Moses 2009 Hypocaloric nutrition support was not evaluated against normo‐ or hypercaloric feeding. Prospective controlled randomized trial realized exclusively in ventilated participants with acute organophosphate poisoning, to evaluate if enteral nutrition could be possible (due to the treatment with high dose of atropine) and had different clinical outcomes than the participants on intravenous fluids
Müller 1995 Not randomized trial to study the metabolic effects of different caloric regimens in medical participants with multiple organ failures. The participants received 7 parenteral nutrition regimens with different amounts of calories, carbohydrates, amino‐acids and lipids, for 12 hours each regimen.
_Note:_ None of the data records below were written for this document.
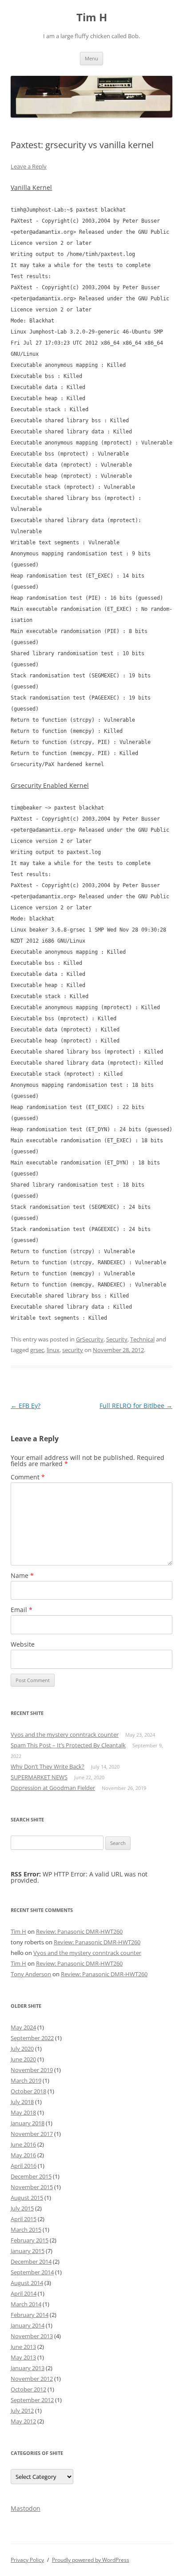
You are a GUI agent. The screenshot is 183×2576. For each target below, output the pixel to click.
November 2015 (32, 2187)
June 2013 (23, 2347)
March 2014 (26, 2304)
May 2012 (23, 2421)
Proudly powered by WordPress (90, 2560)
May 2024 (23, 2027)
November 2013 (32, 2336)
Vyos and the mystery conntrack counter (65, 1734)
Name (22, 1575)
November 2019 (32, 2070)
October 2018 (28, 2091)
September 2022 (32, 2038)
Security (116, 1339)
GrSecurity (89, 1339)
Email (21, 1609)
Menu (91, 58)
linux (53, 1350)
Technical (142, 1339)
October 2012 (28, 2389)
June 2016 (23, 2144)
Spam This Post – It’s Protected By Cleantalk (68, 1745)
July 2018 (22, 2102)
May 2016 (23, 2155)
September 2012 (32, 2400)
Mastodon (25, 2508)
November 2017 (32, 2134)
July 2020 (22, 2049)
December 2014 (31, 2261)
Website (23, 1644)
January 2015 (27, 2251)
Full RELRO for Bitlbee (135, 1405)
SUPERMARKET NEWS (39, 1777)
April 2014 (23, 2293)
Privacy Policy (27, 2560)
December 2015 (31, 2176)
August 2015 (27, 2198)
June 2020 (23, 2059)
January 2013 (27, 2368)
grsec (37, 1350)
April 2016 (23, 2166)
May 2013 (23, 2357)
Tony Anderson (31, 1974)
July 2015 (22, 2208)
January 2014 (27, 2325)
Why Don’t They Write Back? (47, 1766)
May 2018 (23, 2112)
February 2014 (29, 2315)
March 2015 (26, 2230)
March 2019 (26, 2080)
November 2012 (32, 2379)
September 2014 (32, 2272)
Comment (28, 1477)
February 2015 (29, 2240)
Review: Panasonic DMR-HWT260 (79, 1931)
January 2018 (27, 2123)
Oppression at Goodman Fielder (53, 1788)
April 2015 (23, 2219)
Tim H (91, 17)
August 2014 (27, 2283)
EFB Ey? (25, 1405)
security (72, 1350)
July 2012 (22, 2411)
Owais 2014 Single‐blinded randomized clinical trial of 50 consecutive participants requiring parenteral nutritional support; permissive underfeeding in participants requiring parenteral nutrition. Participants were randomized to receive either normocaloric or hypocaloric feeding (respectively 100% vs 60% of estimated requirements). The primary end point was septic complication and the secondary end points included the metabolic, physiological and clinical outcomes to the 2 feeding protocols.
Only 26% (12 out of 46) of included participants were ICU participants and the results did not distinguish between ICU and non‐ICU participants.
Rodríguez 2005 Hypocaloric nutrition support was not evaluated. They assess clinical results with 2 different calories/protein relationships.
Schricker 2005 Not critically‐ill participants . Surgical participants (hemicolectomy, sigmoid colectomy) to assess if hypocaloric nutrition could induce anabolism in participants with perioperative epidural analgesia.
Wewalka 2010 Hypocaloric nutrition support was not evaluated. The aim of the study was the evaluation of 2 nutrition support programmes: isocalorically right from the beginning compared with a hypocaloric beginning (50% of the dose in the first day, 75% the second day and 100% from the third day): abstract with no results of the clinical outcomes.